The first is that principles like representation by counsel really do matter in allowing innocent people who have been locked up to show their innocence. Nowhere was this point demonstrated more vividly than in Seth Waxman’s rebuttal in his Supreme Court argument on behalf of the detainees. It is quite simply one of the best rebuttals I have ever heard in any court, and it bears quoting at length. Recall that these are the last words the justices heard in the Guantanamo argument, and think about the impact they must have made on a justice like, say, Anthony Kennedy:

WAXMAN: … Mr. Kurnaz … was a petitioner in this court, but he has since been released by the government because of the fact that he had what the CSRTs [the military tribunals] won’t give him, which is a lawyer. He was told, two years after he was detained—he’s a German permanent resident—he was told at his CSRT, as many of these individuals were not, that he was being held because he associated with a known terrorist. And he was told the name. He was told that he associated with somebody called Selcook Bilgen who, the government contended, was … a terrorist, who was—had blown himself up while Mr. Kurnaz was in detention … and in a suicide bombing; and all that Mr. Kurnaz could say at his CSRT where he had no lawyer and had no access to information was, ‘I never had any reason to suspect he was a terrorist.’ Well, when the government, in the habeas proceedings [which the government believed should not have been allowed], filed its factual return in Judge Green’s court, it filed as its factual return the CSRT record. His counsel saw that accusation. Within 24 hours, his counsel had affidavits not only from the German prosecutor but from the supposedly deceased Mr. Bilgen, who is a resident of Dresden never involved in terrorism and fully getting on with his life. That’s what—and that evidence would not have been allowed in under DTA review [the procedure at issue in the Supreme Court case]. It wouldn’t have been in the CSRT, and it won’t come in under DTA review. And that’s why it is inadequate. CHIEF JUSTICE ROBERTS: Thank you, Mr. Waxman.

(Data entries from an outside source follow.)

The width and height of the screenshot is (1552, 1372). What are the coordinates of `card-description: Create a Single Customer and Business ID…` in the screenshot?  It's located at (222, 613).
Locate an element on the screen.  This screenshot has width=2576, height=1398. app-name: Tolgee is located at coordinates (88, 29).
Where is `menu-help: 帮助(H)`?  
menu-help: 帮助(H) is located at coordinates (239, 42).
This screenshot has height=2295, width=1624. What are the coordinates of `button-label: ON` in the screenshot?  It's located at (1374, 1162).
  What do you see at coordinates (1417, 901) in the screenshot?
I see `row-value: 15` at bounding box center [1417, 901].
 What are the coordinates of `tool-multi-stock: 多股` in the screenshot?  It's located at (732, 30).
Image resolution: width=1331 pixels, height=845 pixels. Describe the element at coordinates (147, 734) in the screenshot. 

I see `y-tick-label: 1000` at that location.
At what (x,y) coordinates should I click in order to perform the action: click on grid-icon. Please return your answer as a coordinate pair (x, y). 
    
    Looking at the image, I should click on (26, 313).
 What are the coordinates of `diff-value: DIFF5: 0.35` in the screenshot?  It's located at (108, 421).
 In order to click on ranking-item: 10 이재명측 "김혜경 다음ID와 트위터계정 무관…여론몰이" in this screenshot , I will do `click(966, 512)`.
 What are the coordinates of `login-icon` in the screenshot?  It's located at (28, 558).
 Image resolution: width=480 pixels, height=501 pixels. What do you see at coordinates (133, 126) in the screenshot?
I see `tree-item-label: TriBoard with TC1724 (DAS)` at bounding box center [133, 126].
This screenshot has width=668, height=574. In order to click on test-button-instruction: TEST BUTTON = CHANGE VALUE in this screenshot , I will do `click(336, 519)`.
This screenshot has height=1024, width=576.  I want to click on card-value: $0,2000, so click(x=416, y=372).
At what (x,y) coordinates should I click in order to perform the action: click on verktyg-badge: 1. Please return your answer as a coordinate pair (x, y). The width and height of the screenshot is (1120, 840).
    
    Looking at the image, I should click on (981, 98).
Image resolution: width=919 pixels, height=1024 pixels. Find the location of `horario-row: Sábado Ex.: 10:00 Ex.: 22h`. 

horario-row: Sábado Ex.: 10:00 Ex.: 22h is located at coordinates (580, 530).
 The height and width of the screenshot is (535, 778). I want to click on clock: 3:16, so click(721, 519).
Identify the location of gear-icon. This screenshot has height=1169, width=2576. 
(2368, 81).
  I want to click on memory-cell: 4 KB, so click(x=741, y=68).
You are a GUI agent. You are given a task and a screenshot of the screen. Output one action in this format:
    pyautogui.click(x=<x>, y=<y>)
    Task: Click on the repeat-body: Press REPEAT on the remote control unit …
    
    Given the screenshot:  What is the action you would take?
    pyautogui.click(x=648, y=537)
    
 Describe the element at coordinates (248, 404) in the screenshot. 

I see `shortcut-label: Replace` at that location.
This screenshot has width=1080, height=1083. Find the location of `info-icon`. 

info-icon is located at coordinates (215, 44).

As Waxman dramatically showed in this rebuttal, a right such as the right to counsel is not merely an addition or subtraction in a zero-sum game in a battle between liberty and security; it can also be an indispensable engine in the search for truth, which presumably benefits both liberty and security.

The second important point to remember is that some senior military officials with actual responsibility for the military tribunals were appalled by the tribunals. For example, last summer, Lt. Col. Stephen E. Abraham, who had been a member of one of the military’s hearing panels, testified to Congress: “Not only I, but the other members of the panel said, ‘This is garbage.’ ” Abraham further explained, “What I expected and what occurred were two entirely different things. … What I expected was a fundamentally fair process.” His complaints about the process were brushed aside, he said, because “a quick result was preferred over a probing inquiry.”

In fairness, not all military officials shared this view. But the accounts of Abraham and other senior military insiders provide a searing context for the objection that the procedures should have been given more of a chance to work. 

Jack, you emphasize the role that the political branches must play in fashioning appropriate procedures, and I generally agree with that emphasis. But I also think it’s important to realize, as the Supreme Court has emphasized, that those imprisoned at Guantanamo have been there for years, some taken from their families far from any battlefield in Afghanistan (as Kennedy explained, “from places as far away from there as Bosnia and Gambia”). When we further remember that the detainees have not been given the opportunity that was provided to Mr. Kurnaz in Waxman’s rebuttal example and that, instead, they’ve been given only a weak and limited process that military officials themselves denounced, I think that—one way or another—we need to move quickly to finally provide the detainees with fair procedures in which to address their imprisonment.